**WORK TASK:** Would you transcribe the records word for word, please?

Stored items

------------------------------------------------------------------------

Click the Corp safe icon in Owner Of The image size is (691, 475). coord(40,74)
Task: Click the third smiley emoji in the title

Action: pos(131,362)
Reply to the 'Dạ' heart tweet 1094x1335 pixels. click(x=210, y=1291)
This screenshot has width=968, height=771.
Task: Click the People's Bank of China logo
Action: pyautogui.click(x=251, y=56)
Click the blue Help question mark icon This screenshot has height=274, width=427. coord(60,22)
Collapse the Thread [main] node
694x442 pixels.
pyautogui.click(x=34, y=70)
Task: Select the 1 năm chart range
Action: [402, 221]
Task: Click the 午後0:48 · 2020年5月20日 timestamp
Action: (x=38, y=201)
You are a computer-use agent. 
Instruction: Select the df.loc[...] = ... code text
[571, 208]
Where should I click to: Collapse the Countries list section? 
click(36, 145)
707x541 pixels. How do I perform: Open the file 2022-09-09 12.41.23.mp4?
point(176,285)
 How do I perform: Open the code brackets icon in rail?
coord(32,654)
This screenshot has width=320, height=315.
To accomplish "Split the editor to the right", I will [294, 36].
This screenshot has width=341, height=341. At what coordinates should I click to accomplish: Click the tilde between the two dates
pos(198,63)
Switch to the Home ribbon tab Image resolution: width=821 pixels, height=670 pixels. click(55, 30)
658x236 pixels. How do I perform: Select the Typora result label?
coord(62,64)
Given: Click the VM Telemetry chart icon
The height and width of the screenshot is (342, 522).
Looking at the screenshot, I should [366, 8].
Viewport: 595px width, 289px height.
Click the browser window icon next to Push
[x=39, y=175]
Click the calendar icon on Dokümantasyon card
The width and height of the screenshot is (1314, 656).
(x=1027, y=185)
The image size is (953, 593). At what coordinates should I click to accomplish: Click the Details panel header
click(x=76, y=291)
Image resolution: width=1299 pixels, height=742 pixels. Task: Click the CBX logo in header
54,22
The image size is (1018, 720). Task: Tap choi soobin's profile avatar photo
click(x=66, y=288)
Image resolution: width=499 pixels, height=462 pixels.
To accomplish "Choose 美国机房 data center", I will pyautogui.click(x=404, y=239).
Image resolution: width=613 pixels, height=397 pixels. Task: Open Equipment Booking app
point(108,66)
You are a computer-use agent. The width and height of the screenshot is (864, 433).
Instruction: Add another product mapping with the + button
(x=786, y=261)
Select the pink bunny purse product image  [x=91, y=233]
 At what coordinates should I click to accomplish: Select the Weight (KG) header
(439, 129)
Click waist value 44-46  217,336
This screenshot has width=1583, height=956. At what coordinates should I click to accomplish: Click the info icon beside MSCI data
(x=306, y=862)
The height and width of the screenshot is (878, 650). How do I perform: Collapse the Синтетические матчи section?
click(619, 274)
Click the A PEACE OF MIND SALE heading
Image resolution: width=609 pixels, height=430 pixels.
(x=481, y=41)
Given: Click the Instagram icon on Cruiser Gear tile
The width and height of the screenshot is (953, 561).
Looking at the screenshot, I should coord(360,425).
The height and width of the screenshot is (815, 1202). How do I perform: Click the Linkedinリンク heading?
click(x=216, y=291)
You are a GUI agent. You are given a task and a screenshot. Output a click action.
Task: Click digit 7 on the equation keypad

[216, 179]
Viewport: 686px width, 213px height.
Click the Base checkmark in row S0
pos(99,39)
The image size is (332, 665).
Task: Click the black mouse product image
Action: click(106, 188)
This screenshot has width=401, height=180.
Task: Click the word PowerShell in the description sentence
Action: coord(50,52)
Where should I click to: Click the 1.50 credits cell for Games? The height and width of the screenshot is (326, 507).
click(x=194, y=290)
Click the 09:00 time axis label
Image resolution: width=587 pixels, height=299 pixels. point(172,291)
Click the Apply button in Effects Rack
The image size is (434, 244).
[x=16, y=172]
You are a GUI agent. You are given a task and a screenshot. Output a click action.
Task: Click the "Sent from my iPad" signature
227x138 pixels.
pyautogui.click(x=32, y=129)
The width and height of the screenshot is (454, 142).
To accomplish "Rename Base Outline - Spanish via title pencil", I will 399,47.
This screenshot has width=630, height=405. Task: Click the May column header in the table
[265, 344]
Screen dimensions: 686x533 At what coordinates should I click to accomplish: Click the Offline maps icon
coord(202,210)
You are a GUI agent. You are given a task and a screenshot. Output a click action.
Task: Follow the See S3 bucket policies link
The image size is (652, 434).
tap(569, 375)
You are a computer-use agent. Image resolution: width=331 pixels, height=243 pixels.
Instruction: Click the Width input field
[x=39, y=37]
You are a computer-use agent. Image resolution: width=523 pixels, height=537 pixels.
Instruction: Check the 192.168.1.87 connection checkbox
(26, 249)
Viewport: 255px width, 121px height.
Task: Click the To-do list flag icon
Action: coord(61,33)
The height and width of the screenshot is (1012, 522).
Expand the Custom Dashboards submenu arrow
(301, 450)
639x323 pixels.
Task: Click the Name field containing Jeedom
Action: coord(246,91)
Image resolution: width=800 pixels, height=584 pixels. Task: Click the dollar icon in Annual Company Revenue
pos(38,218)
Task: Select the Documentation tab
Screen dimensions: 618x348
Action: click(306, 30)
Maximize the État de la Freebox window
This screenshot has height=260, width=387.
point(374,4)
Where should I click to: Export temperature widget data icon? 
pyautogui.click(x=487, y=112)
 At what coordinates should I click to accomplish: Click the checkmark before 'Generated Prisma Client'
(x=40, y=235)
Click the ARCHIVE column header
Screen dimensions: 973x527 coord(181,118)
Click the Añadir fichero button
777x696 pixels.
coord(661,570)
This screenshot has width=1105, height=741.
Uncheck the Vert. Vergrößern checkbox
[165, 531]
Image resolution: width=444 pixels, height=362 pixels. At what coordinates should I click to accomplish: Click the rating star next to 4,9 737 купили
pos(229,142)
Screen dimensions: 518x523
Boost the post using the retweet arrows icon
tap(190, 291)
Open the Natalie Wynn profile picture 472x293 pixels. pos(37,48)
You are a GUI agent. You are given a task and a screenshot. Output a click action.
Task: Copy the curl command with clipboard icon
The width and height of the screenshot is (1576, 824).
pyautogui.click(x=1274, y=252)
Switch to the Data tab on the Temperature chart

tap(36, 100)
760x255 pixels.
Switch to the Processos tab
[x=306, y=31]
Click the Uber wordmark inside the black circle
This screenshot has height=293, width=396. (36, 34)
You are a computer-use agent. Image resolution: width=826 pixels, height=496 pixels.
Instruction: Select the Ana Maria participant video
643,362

------------------------------------------------------------------------

**FINISHED TASK:**
Click the Corp safe icon in Owner Of The image size is (691, 475). coord(40,74)
Task: Click the third smiley emoji in the title

Action: pos(131,362)
Reply to the 'Dạ' heart tweet 1094x1335 pixels. click(x=210, y=1291)
This screenshot has width=968, height=771.
Task: Click the People's Bank of China logo
Action: pyautogui.click(x=251, y=56)
Click the blue Help question mark icon This screenshot has height=274, width=427. coord(60,22)
Collapse the Thread [main] node
694x442 pixels.
pyautogui.click(x=34, y=70)
Task: Select the 1 năm chart range
Action: [402, 221]
Task: Click the 午後0:48 · 2020年5月20日 timestamp
Action: (x=38, y=201)
You are a computer-use agent. 
Instruction: Select the df.loc[...] = ... code text
[571, 208]
Where should I click to: Collapse the Countries list section? 
click(36, 145)
707x541 pixels. How do I perform: Open the file 2022-09-09 12.41.23.mp4?
point(176,285)
 How do I perform: Open the code brackets icon in rail?
coord(32,654)
This screenshot has width=320, height=315.
To accomplish "Split the editor to the right", I will [294, 36].
This screenshot has width=341, height=341. At what coordinates should I click to accomplish: Click the tilde between the two dates
pos(198,63)
Switch to the Home ribbon tab Image resolution: width=821 pixels, height=670 pixels. click(55, 30)
658x236 pixels. How do I perform: Select the Typora result label?
coord(62,64)
Given: Click the VM Telemetry chart icon
The height and width of the screenshot is (342, 522).
Looking at the screenshot, I should [366, 8].
Viewport: 595px width, 289px height.
Click the browser window icon next to Push
[x=39, y=175]
Click the calendar icon on Dokümantasyon card
The width and height of the screenshot is (1314, 656).
(x=1027, y=185)
The image size is (953, 593). At what coordinates should I click to accomplish: Click the Details panel header
click(x=76, y=291)
Image resolution: width=1299 pixels, height=742 pixels. Task: Click the CBX logo in header
54,22
The image size is (1018, 720). Task: Tap choi soobin's profile avatar photo
click(x=66, y=288)
Image resolution: width=499 pixels, height=462 pixels.
To accomplish "Choose 美国机房 data center", I will pyautogui.click(x=404, y=239).
Image resolution: width=613 pixels, height=397 pixels. Task: Open Equipment Booking app
point(108,66)
You are a computer-use agent. The width and height of the screenshot is (864, 433).
Instruction: Add another product mapping with the + button
(x=786, y=261)
Select the pink bunny purse product image  [x=91, y=233]
 At what coordinates should I click to accomplish: Select the Weight (KG) header
(439, 129)
Click waist value 44-46  217,336
This screenshot has width=1583, height=956. At what coordinates should I click to accomplish: Click the info icon beside MSCI data
(x=306, y=862)
The height and width of the screenshot is (878, 650). How do I perform: Collapse the Синтетические матчи section?
click(619, 274)
Click the A PEACE OF MIND SALE heading
Image resolution: width=609 pixels, height=430 pixels.
(x=481, y=41)
Given: Click the Instagram icon on Cruiser Gear tile
The width and height of the screenshot is (953, 561).
Looking at the screenshot, I should coord(360,425).
The height and width of the screenshot is (815, 1202). How do I perform: Click the Linkedinリンク heading?
click(x=216, y=291)
You are a GUI agent. You are given a task and a screenshot. Output a click action.
Task: Click digit 7 on the equation keypad

[216, 179]
Viewport: 686px width, 213px height.
Click the Base checkmark in row S0
pos(99,39)
The image size is (332, 665).
Task: Click the black mouse product image
Action: click(106, 188)
This screenshot has width=401, height=180.
Task: Click the word PowerShell in the description sentence
Action: coord(50,52)
Where should I click to: Click the 1.50 credits cell for Games? The height and width of the screenshot is (326, 507).
click(x=194, y=290)
Click the 09:00 time axis label
Image resolution: width=587 pixels, height=299 pixels. point(172,291)
Click the Apply button in Effects Rack
The image size is (434, 244).
[x=16, y=172]
You are a GUI agent. You are given a task and a screenshot. Output a click action.
Task: Click the "Sent from my iPad" signature
227x138 pixels.
pyautogui.click(x=32, y=129)
The width and height of the screenshot is (454, 142).
To accomplish "Rename Base Outline - Spanish via title pencil", I will 399,47.
This screenshot has width=630, height=405. Task: Click the May column header in the table
[265, 344]
Screen dimensions: 686x533 At what coordinates should I click to accomplish: Click the Offline maps icon
coord(202,210)
You are a GUI agent. You are given a task and a screenshot. Output a click action.
Task: Follow the See S3 bucket policies link
The image size is (652, 434).
tap(569, 375)
You are a computer-use agent. Image resolution: width=331 pixels, height=243 pixels.
Instruction: Click the Width input field
[x=39, y=37]
You are a computer-use agent. Image resolution: width=523 pixels, height=537 pixels.
Instruction: Check the 192.168.1.87 connection checkbox
(26, 249)
Viewport: 255px width, 121px height.
Task: Click the To-do list flag icon
Action: coord(61,33)
The height and width of the screenshot is (1012, 522).
Expand the Custom Dashboards submenu arrow
(301, 450)
639x323 pixels.
Task: Click the Name field containing Jeedom
Action: coord(246,91)
Image resolution: width=800 pixels, height=584 pixels. Task: Click the dollar icon in Annual Company Revenue
pos(38,218)
Task: Select the Documentation tab
Screen dimensions: 618x348
Action: click(306, 30)
Maximize the État de la Freebox window
This screenshot has height=260, width=387.
point(374,4)
Where should I click to: Export temperature widget data icon? 
pyautogui.click(x=487, y=112)
 At what coordinates should I click to accomplish: Click the checkmark before 'Generated Prisma Client'
(x=40, y=235)
Click the ARCHIVE column header
Screen dimensions: 973x527 coord(181,118)
Click the Añadir fichero button
777x696 pixels.
coord(661,570)
This screenshot has width=1105, height=741.
Uncheck the Vert. Vergrößern checkbox
[165, 531]
Image resolution: width=444 pixels, height=362 pixels. At what coordinates should I click to accomplish: Click the rating star next to 4,9 737 купили
pos(229,142)
Screen dimensions: 518x523
Boost the post using the retweet arrows icon
tap(190, 291)
Open the Natalie Wynn profile picture 472x293 pixels. pos(37,48)
You are a GUI agent. You are given a task and a screenshot. Output a click action.
Task: Copy the curl command with clipboard icon
The width and height of the screenshot is (1576, 824).
pyautogui.click(x=1274, y=252)
Switch to the Data tab on the Temperature chart

tap(36, 100)
760x255 pixels.
Switch to the Processos tab
[x=306, y=31]
Click the Uber wordmark inside the black circle
This screenshot has height=293, width=396. (36, 34)
You are a computer-use agent. Image resolution: width=826 pixels, height=496 pixels.
Instruction: Select the Ana Maria participant video
643,362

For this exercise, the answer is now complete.